PAS: Quando fala das auditions, quer dizer que você não tinha uma situação confortável e garantida nos Estados Unidos no começo?
SM: Não. O pessoal veio para cá e voltou ao Brasil, e eu resolvi ficar por aqui. Eu tinha um filhinho de poucos meses, Rodrigo, que tinha nascido em abril, e morava num apartamentozinho num lugar chamado Glendale, um subúrbio de Los Angeles. Aliás, quem conheci nessa época e me ajudou a encontrar apartamento foi João Donato. Ele já morava aqui, ficamos muito amigos, até hoje é um dos meus compositores e pianistas preferidos. Foi por aí, mais ou menos metendo a cara e fazendo audições, tocando aqui, tocando ali, mas não tinha realmente nada acontecendo até gravar e sair o primeiro disco.
PAS: Você foi descobrindo conforme foi fazendo.
SM: Exatamente, e de repente o Herb Alpert ouviu aquilo e gostou muito, aí aconteceu a grande primeira chance.
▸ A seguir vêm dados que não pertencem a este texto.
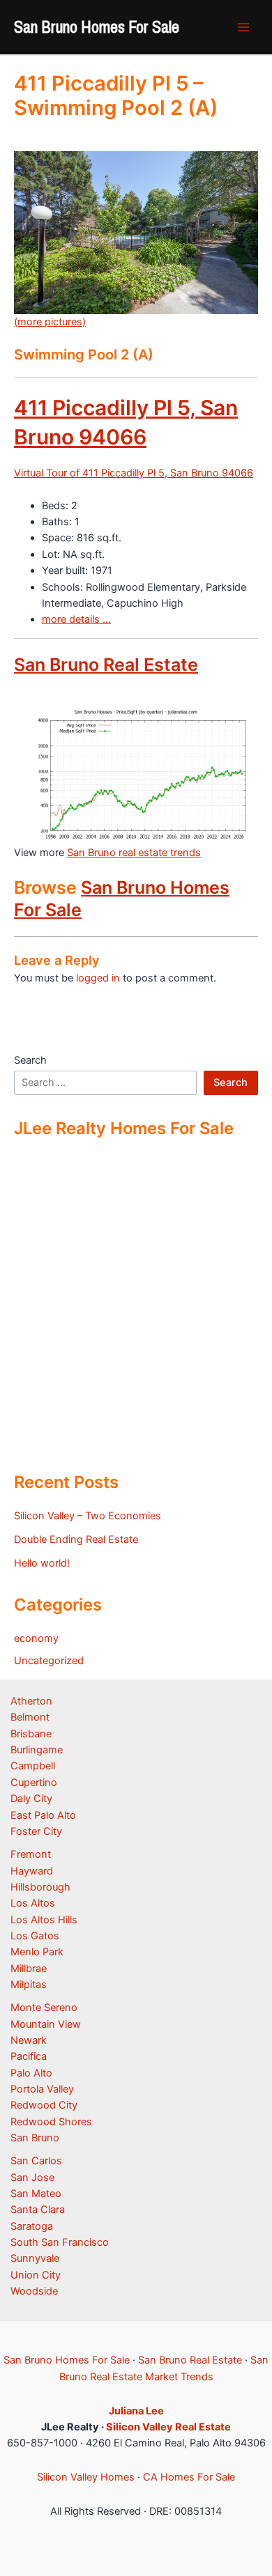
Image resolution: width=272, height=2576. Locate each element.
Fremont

Por falar nisso, somos grandes amigos até hoje, eu, Herb e Jerry Moss. É uma coisa rara depois de 46 anos você ser amigo do seu primeiro patrão [risos]. Tenho muito orgulho disso.
PAS: Uma coisa recorrente desde Carmen Miranda é aquela história de “disseram que voltei americanizada”. O Brasil de um modo geral torceu o nariz para sua experiência aí fora? Como você sentia sua música recebida aqui?
SM: Olha, no início é claro que existiu uma resistência, por parte da crítica especializada, o que é isso, o cara tocando música em inglês? Mas a ironia disso tudo é que “Mas Que Nada” foi a única vez que uma música brasileira estourou no mundo cantada em português, em 1966 e em 2006. É impossível argumentar com isso, né? Mas, claro, existia gente que gostava e gente que não gostava, isso sempre existiu. Lembro que fui tocar aí no Maracanãzinho, fizemos shows pelo Brasil todo, nos anos 1960, 1970 e em 2006, no Réveillon da Praia de Ipanema, para mais de 1 milhão de pessoas. Mas sempre, como até hoje, no trabalho de qualquer artista, vai ter a turma que gosta e a turma que não gosta. Entendi muito rápido que era assim. Mas acho que isso não tem nada a ver com Brasil, porque tem gente aqui nos Estados Unidos e no mundo inteiro que gosta e que não gosta também.
PAS: É que Tom Jobim tinha aquela frase sobre fazer sucesso no Brasil, há uma relação meio conflituosa, um ruído quando se está fazendo sucesso lá fora, bem-sucedido. A própria Carmen teve uma história significativa quanto a isso, de voltar e ser mal recebida aqui.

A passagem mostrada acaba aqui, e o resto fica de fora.